## Start
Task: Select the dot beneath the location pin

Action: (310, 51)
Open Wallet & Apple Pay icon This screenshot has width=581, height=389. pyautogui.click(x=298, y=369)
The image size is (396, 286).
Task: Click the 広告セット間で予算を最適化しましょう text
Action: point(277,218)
## End
*Your instructions*: Can you copy every one of the records above line for line, changing nothing?

*Solved exercise*:
Task: Select the dot beneath the location pin

Action: (310, 51)
Open Wallet & Apple Pay icon This screenshot has width=581, height=389. pyautogui.click(x=298, y=369)
The image size is (396, 286).
Task: Click the 広告セット間で予算を最適化しましょう text
Action: point(277,218)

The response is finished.